L’Amour, Marguerite Duras
L’Amour, 144 pages, 6,50 €
Ecrivain(s): Marguerite Duras Edition: Folio (Gallimard)
Duras ou l’émotion poétique
Marguerite Duras, dès les premières lignes de L’Amour, par l’économie des moyens, suggère du regard le plus pénétrant, observe ses personnages, leurs mouvements, le paysage dans lequel ils évoluent. Cette simplicité induit une émotion nourrie du dépouillement des êtres devant l’absurde, la même émotion que l’on ressent en lisant de la poésie sauf qu’ici ce n’est pas de la poésie.

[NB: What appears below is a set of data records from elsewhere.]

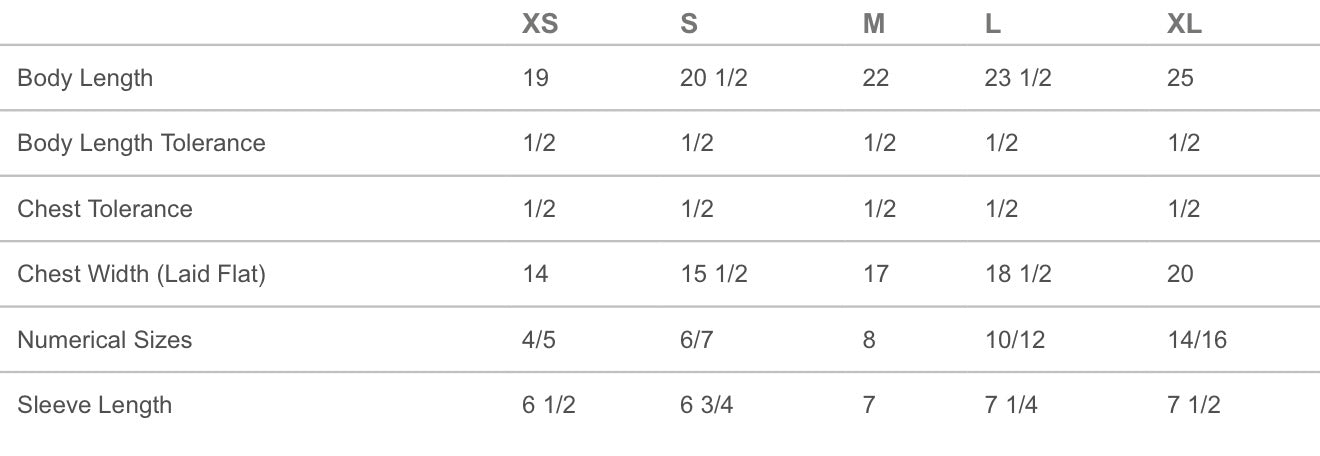Select the Sleeve Length row label

[x=95, y=405]
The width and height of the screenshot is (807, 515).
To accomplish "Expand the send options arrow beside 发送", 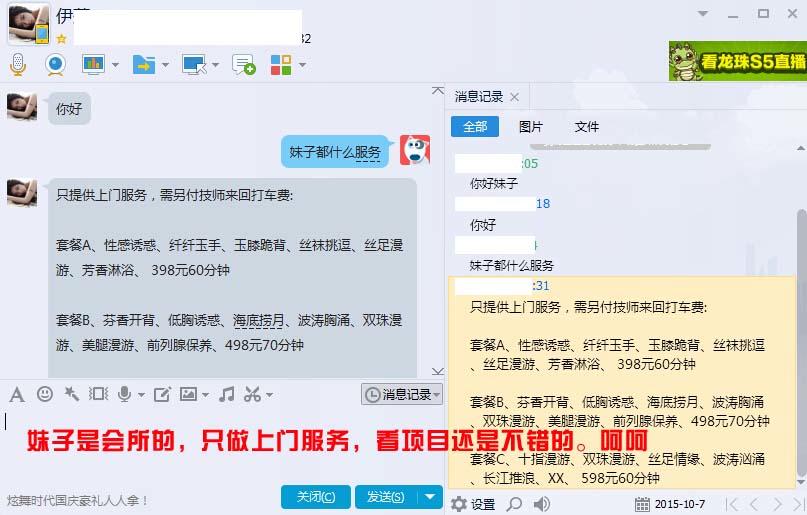I will [x=430, y=496].
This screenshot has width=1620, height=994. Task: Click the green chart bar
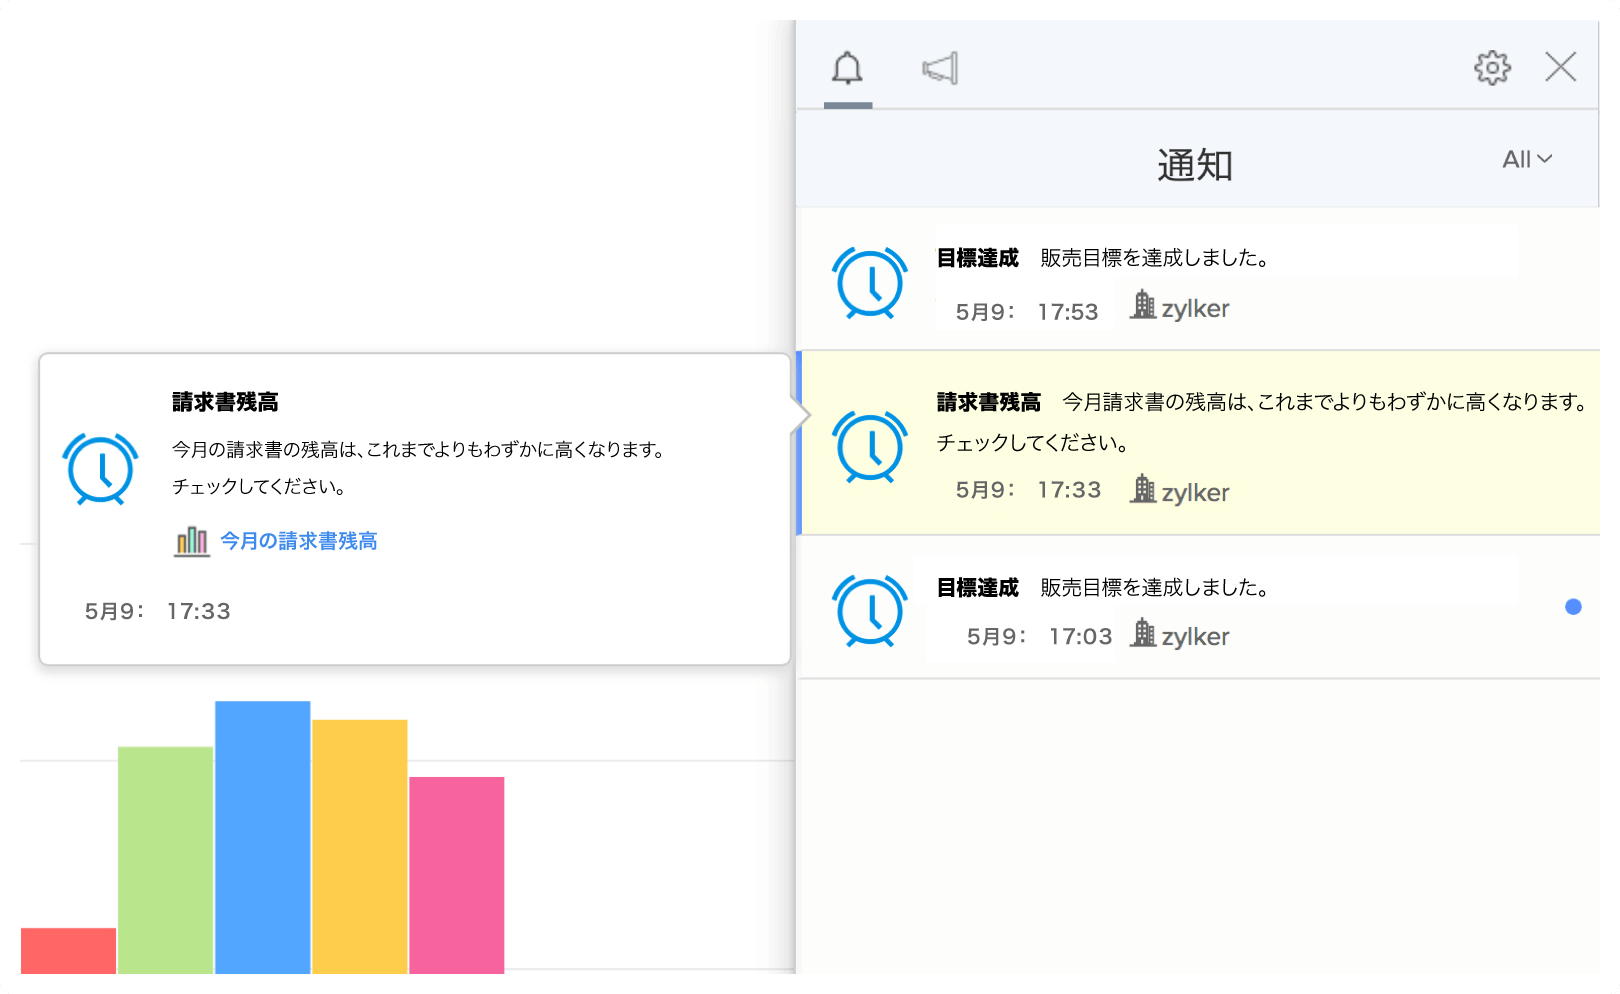tap(165, 859)
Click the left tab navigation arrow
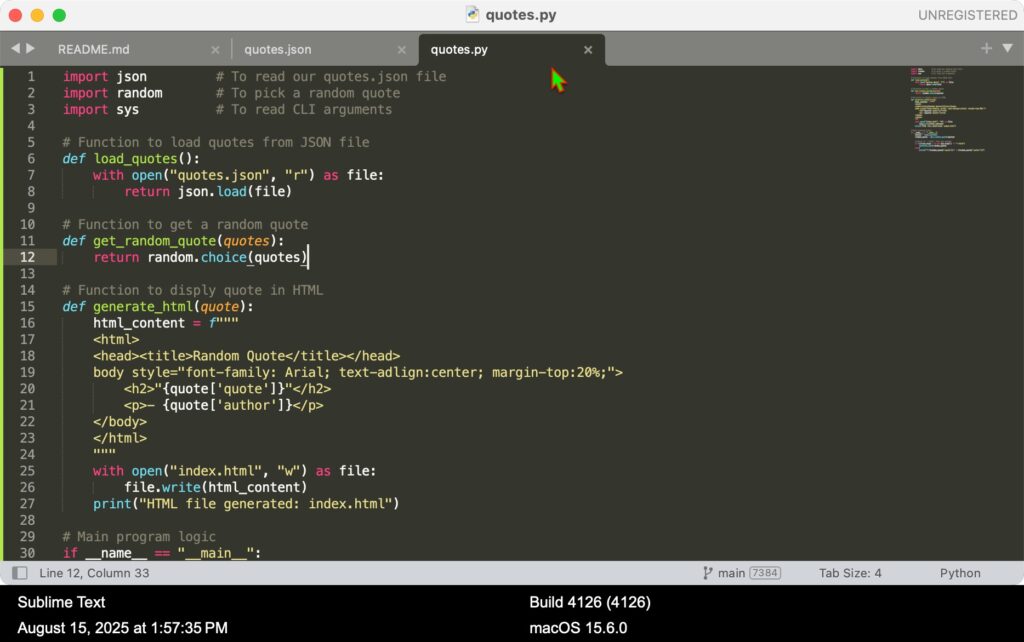Viewport: 1024px width, 642px height. pos(15,49)
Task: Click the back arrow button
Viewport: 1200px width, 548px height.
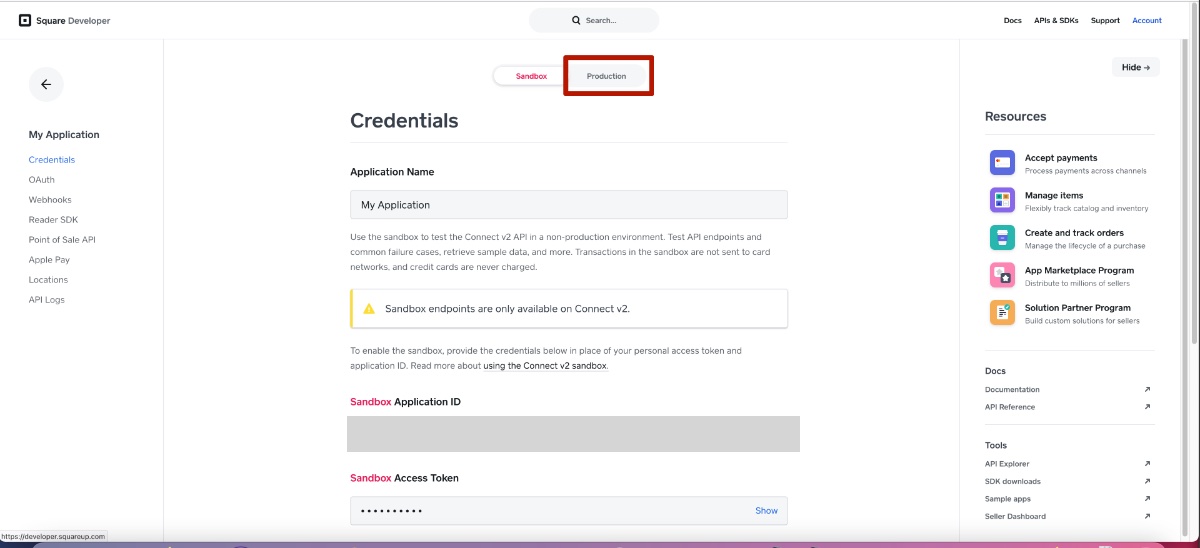Action: pos(46,85)
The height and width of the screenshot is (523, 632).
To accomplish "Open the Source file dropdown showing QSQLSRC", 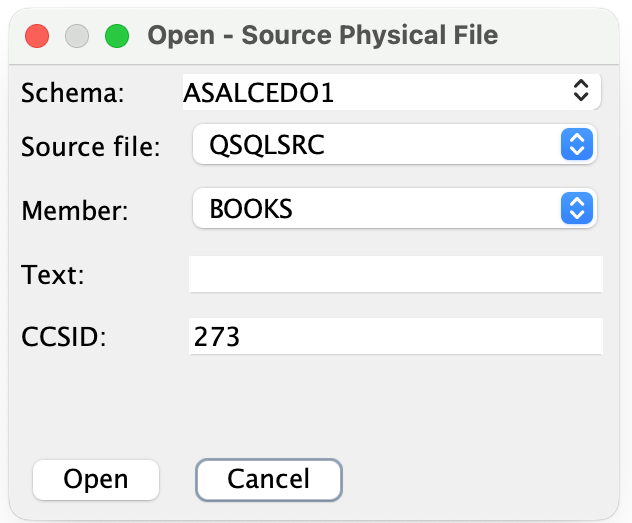I will click(x=380, y=145).
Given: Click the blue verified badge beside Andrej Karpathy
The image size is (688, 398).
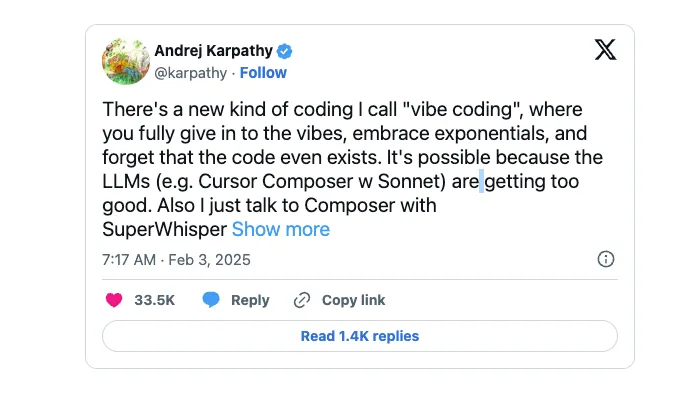Looking at the screenshot, I should (x=284, y=51).
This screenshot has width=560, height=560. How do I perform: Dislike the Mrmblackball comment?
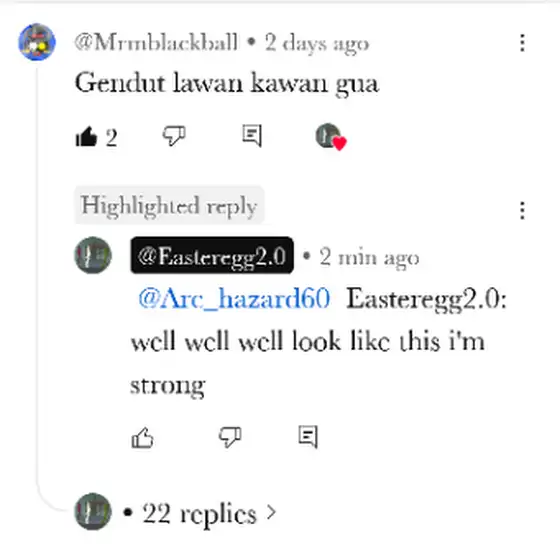174,136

« Jour » : une soudaine lumière en un seul mot comme un choc pour le lecteur qui se laisse porter. On entre alors dans autre chose. Même si l’histoire semble banale – mais il est vrai qu’on avance sans vraiment comprendre dans un mystère et un monde nouveaux – Duras ménage presque à chaque page des surprises avec ses flashes inattendus. Mais elle en dit plus qu’elle n’en a l’air. De la femme « pâle » chaque lecteur dégage ce qu’il sent : la maladie, la solitude qui ne sont pas dites, comme s’il y avait absence de vie intérieure. Les yeux « s’ouvrent douloureusement », plus loin le geste de la femme est « d’une tendresse désespérée ». Mais que valent ces hypallages par rapport à une poétique qui est ici celle du corps ? Les mots « crient », « dévorent », « sang », continuent à faire choc comme le mot « enfant » qui contrastent inhabituellement avec « bonheur ».
Paradoxalement, si elle ne comporte aucune trace de lyrisme, l’écriture durassienne est porteuse d’une émotion qui la rend proche de la poésie.
L’écrivaine peint par touches juxtaposées sans adjectifs, sans nuances donc. Elle filme partout où porte son regard, contemporaine par un art qui, chez elle, se dépouille, ne tient par rien, à la limite d’un silence qui fait encore miraculeusement musique. Son regard-caméra opère page après page des travellings que nous suivons avec l’obéissance du lecteur qui cherche son émotion en voulant encore comprendre.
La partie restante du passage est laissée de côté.